While Covid-19 was the most immediate economic issue of 2021, the Cop26 summit in Glasgow and a new climate action plan from the Government put a new focus on the target of reducing carbon emissions. Slowly but surely the scale of the challenge is

moving into view – and figures showing that emissions dropped by just 3.6 per cent in 2020, with much of the economy shut for long periods, underlined the challenges ahead.

The Climate Action Plan is designed to put Ireland on track to cut emissions by 51 per cent by 2030. But the scale of the transition is enormous – by 2030 the target is to have 80 per cent of electricity generated by renewables, a bedrock of the whole plan given that it requires the use of “clean” electricity across the economy.

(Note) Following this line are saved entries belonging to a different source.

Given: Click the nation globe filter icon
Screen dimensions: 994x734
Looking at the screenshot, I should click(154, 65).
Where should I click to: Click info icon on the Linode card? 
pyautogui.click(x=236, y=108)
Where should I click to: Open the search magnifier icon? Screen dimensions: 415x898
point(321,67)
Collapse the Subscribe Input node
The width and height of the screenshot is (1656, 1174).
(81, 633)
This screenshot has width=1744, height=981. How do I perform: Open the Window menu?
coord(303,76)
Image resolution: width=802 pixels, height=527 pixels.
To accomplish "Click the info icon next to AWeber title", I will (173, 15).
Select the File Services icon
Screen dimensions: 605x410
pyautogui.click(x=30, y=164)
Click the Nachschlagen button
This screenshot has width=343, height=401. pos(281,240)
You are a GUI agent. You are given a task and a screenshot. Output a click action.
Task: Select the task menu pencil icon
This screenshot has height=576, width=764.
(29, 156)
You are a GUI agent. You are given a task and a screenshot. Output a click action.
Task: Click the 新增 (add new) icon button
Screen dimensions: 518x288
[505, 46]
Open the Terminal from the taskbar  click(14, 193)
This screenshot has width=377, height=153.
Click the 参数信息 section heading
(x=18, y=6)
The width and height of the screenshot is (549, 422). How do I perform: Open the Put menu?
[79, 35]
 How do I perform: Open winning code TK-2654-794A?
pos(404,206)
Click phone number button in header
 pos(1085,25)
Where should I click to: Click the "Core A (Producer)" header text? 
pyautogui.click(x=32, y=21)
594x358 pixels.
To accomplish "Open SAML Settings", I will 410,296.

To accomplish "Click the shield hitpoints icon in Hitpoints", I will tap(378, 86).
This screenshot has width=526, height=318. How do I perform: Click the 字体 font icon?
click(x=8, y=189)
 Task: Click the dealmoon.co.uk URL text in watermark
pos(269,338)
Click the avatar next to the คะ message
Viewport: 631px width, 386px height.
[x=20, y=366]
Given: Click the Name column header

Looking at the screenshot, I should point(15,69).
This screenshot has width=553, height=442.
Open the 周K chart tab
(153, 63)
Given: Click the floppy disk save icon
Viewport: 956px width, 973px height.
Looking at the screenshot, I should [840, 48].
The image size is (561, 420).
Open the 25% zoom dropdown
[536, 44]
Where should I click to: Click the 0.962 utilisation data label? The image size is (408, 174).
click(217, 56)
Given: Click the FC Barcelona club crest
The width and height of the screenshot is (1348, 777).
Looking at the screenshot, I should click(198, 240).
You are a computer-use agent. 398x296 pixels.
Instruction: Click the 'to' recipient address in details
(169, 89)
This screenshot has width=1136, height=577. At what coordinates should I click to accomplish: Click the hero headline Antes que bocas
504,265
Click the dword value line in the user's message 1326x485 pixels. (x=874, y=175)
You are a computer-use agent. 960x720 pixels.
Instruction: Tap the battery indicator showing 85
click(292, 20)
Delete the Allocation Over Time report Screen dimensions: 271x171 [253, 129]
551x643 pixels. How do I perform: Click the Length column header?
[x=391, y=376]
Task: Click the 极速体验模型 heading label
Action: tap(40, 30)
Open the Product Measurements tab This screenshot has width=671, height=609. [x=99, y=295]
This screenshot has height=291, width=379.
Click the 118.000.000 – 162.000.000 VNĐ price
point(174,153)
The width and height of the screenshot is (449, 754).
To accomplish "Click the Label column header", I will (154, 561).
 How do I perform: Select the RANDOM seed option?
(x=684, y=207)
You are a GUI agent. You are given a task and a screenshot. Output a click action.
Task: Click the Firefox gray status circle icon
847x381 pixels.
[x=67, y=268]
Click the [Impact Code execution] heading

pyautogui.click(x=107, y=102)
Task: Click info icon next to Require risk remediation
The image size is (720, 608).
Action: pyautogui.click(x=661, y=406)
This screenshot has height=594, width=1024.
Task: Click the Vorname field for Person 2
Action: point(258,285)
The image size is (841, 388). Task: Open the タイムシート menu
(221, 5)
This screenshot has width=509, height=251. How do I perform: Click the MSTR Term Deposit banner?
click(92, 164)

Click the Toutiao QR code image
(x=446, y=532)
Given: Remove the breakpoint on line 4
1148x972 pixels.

A massive retrofitting programme is planned for homes and commercial buildings and by 2030 the target is to have nearly one million private electric vehicles on the road – meaning new purchases of petrol and diesel vehicles would by then be more or less phased out.

Next year, the targets for various sectors – ranges are suggested in the Climate Action Plan – are to be honed down to legally binding target figures. This will further intensify the debates now getting underway about what this means for different sectors – including agriculture, households, businesses and Government.

The days of climate fudge are slowly drawing to a close as we face the decisions ahead which will – like most major changes – bring costs, disruption and opportunities. All of course, within the context of the obvious point – if the world does not get to grips with this, the social and economic costs and disruption will be many times greater again.

The bottom line

2021 ends with significant uncertainties. Of course every year does. But not on this level. The potential wide and rapid transmission of Omicron adds a significant short-term risk and raises longer-term questions.

And the battered domestic sector, so resilient so far, faces increasing risks the longer restrictions go on – and the more consumer habits change.

So while we enter 2022 with the significant protection of vaccines, we are still battling Covid-19 and wondering whether the situation can be brought under some kind of control in 2022. In turn the Covid-19 situation will drive a lot of other things – policy from the ECB, for example, which is vital for Ireland and the general international economic backdrop.

The plus side is that we now know much of the Irish economy can truck on regardless, in turn creating resources for the sectors which can’t. 2022 will start much like 2021,with continued talk of restrictions and worry about infection levels. But after that is anybody’s guess.